After calling a temporary recess due to a sometimes unruly crowd of activists gathered to protest critical race theory – which officials insist is not taught in local schools – the Prince William County School Board made quick work of its agenda Wednesday night, adjourning about 30 minutes after the meeting began.
In a unanimous vote, the board voted to suspend citizen’s comment time, “in light of the night’s events,” said Woodbridge School Board member Loree Williams.
The school board then adopted a new policy requiring the school division’s more than 11,000 teachers and staff to prove they are vaccinated against COVID-19 by Nov. 1 or submit to weekly testing. The school board passed the measure unanimously and without discussion.
The new policy is an effort to limit student and staff quarantining due to exposures to positive and probable cases of COVID-19, according to School Board Chairman Dr. Babur Lateef, who called ongoing quarantining “incredibly disruptive” to student learning in an interview with the Prince William Times last week.
As of Friday, Sept. 10, 298 students and seven staff members were sent home to quarantine because of an exposure to a positive case of COVID-19.
During the previous week, 495 students and 13 staff members were sent home to quarantine, according to Diana Gulotta, school division spokeswoman.
Superintendent LaTanya McDade also announced that the school division would assign seats on school buses in an effort to assist with contact tracing when students are diagnosed with COVID-19.
“We believe it is a necessary and commonsense step,” McDade said.
Regarding the staff vaccine requirement, McDade said that during the pandemic, “public health and public education are directly linked,” and that scientists are “unequivocal in their message” that vaccines are the best protection against contracting and spreading the coronavirus.

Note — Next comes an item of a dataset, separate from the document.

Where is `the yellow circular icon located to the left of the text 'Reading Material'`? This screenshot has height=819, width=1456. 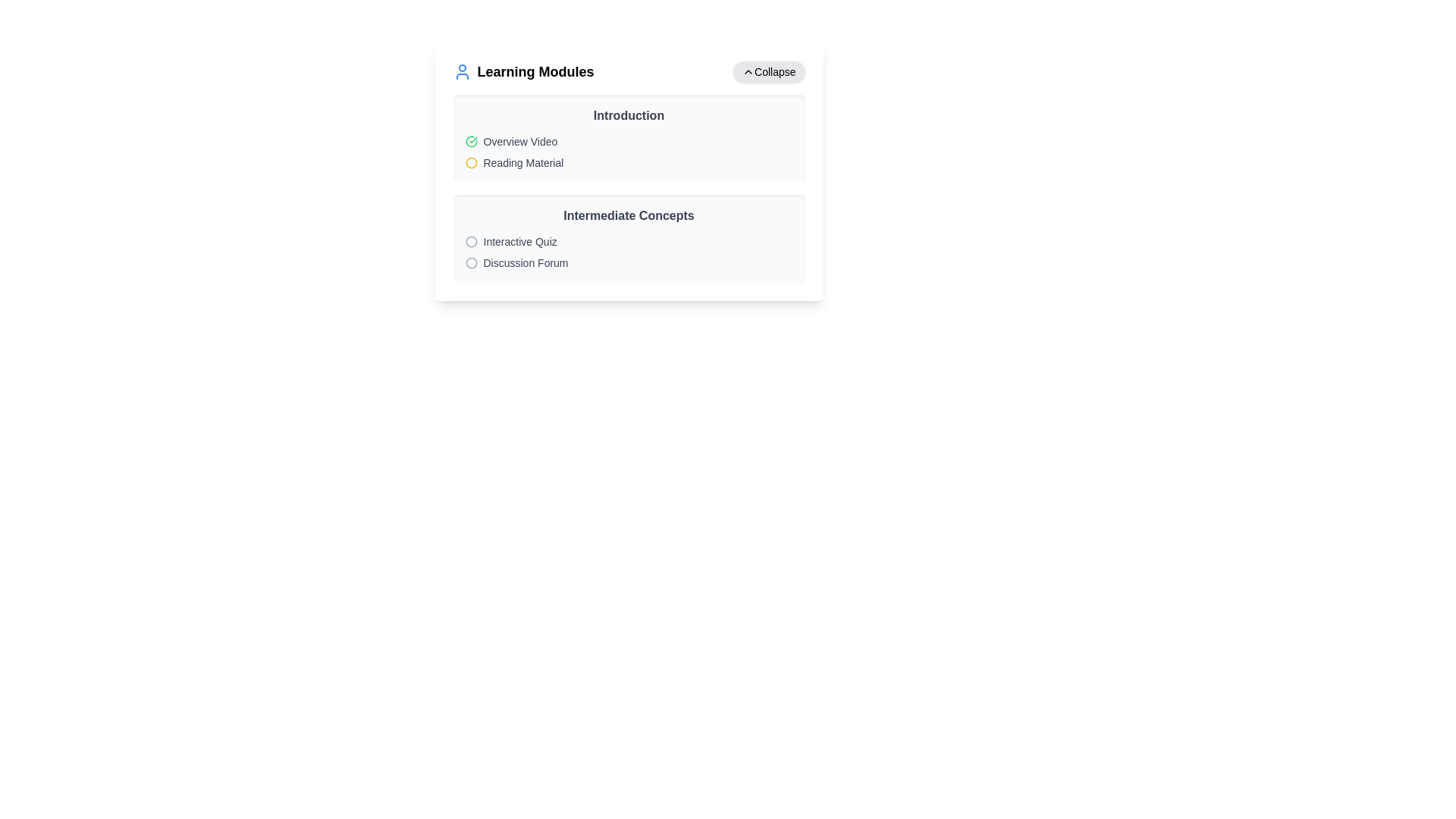 the yellow circular icon located to the left of the text 'Reading Material' is located at coordinates (470, 163).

McDade said the school division would be offering “free testing” to help staff members who chose not to be vaccinated comply with the new requirement. More details about testing would be forthcoming, she said.
In other business, the school board heard brief presentations about how the school division would spend about $88 million in federal aid received through the American Rescue Plan Act to address gaps in student learning due to pandemic disruptions in in-person learning.
The money will be spent on “high-dosage tutoring” at all schools and on extra teacher assistants, instructional coaches and parent liaisons at some schools where more targeted help is needed, according to Rita Goss, the school division’s associate superintendent for student and professional learning.
Temporary recess called after activists became unruly
While the school board was still in closed session, a temporary recess was called due to safety concerns over "disruptive behavior" displayed by activists who attended the meeting to express their concerns about critical race theory.
The school board meeting was scheduled to begin at 7 p.m. but was delayed due to the board's closed session meeting. Some activists entered the school board chambers around that time, but many others were barred from entry by police officers when the room reached capacity.
That led to arguments between activists and police officers over whether they would be allowed in the room during the meeting.
Some protesters were being loud inside the board room and in the lobby, including one person who was using a bull horn. Many already inside the building were not adhering to the school division’s mandatory face-covering rule.
At about 8:15 p.m., at least four police officers and school security guards began clearing the room and the lobby. They asked everyone in attendance to exit the building. The protesters then gathered in front of the building.
Critical race theory is an academic theory coined more than three decades ago that states, among other things, that racism is structural rather than only personal, and that laws and institutional practices can have racist outcomes without racist intent.
Protests against the perceived influence of critical race theory on public schools have been occurring across the country over the last several months, despite school division officials’ insistence that the theory is not part of the public schools' curriculum.